**Try it**.
Every line of the data is to be output verbatim.

**Given records**.
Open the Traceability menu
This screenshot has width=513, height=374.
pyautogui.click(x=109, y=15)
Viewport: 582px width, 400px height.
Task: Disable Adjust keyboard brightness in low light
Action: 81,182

**Result of the task**.
Open the Traceability menu
This screenshot has width=513, height=374.
pyautogui.click(x=109, y=15)
Viewport: 582px width, 400px height.
Task: Disable Adjust keyboard brightness in low light
Action: 81,182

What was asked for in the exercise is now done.